For 2024 the aim remains to post a review at least every other Friday and to complete the Bookpacking reading journey.

10 July 2021

The Quarry – Iain Banks

Kit, eighteen years old and at the high functioning end of the Asperger’s spectrum, lives with his dad, Guy, in an old and deteriorating house on the edge of a northern moor. The large garden backs onto a quarry. A palpable sense of ending haunts the place. Guy is dying, and the house is under sentence too, going through compulsory purchase, destined to be consumed by the expanding quarry.

Arriving for a long weekend are Guy’s old college friends. They all studied at the local university, film and media undergraduates, and shared accommodation at this same house. They are here to say goodbye, relive old times, and incidentally to track down an old video they made twenty years ago that is at least embarrassing and at worst career threatening.

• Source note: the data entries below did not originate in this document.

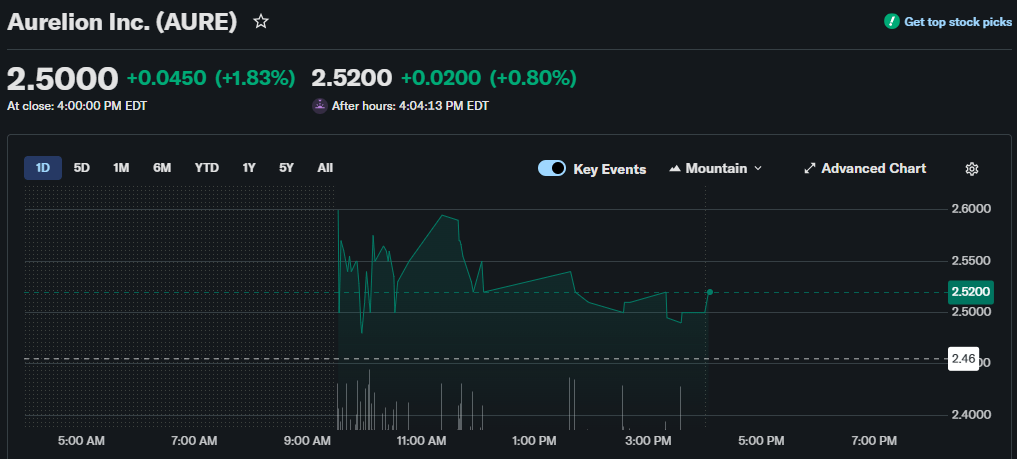Click the green top stock picks icon
Image resolution: width=1017 pixels, height=459 pixels.
coord(891,21)
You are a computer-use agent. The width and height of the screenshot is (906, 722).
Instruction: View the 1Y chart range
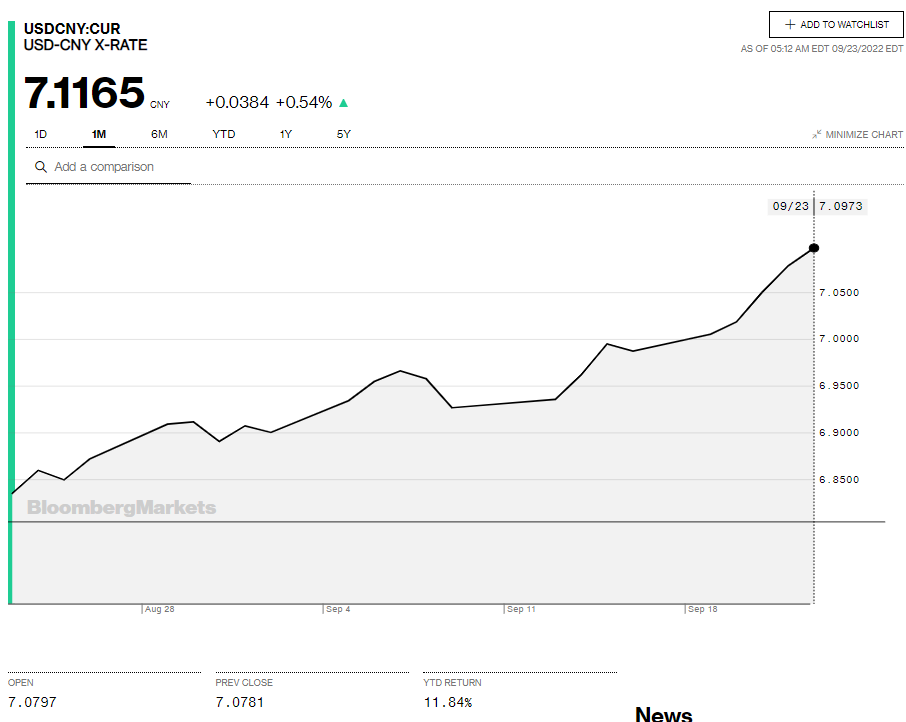pyautogui.click(x=286, y=134)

Current careers in law, media, computing, and care reflect journeys taken and movements in political outlook. But some things never change, the drugs and drink are back on the table. Under their influence, old rivalries and recriminations are aired.

Kit, the narrator, looks on with interest as aspects of his father’s life, before fatherhood, are revealed. He would like one thing in particular to be revealed – the identity of his mother. One of the visitors may know something; it could even be one of the three women.

From the chequered past with its secret film, the bitterness of the present situation of Guy’s illness, and the uncertainty of Kit’s parentless future, Banks weaves a well-crafted portrait of changing relationships full of sharp dialogue and touching emotion.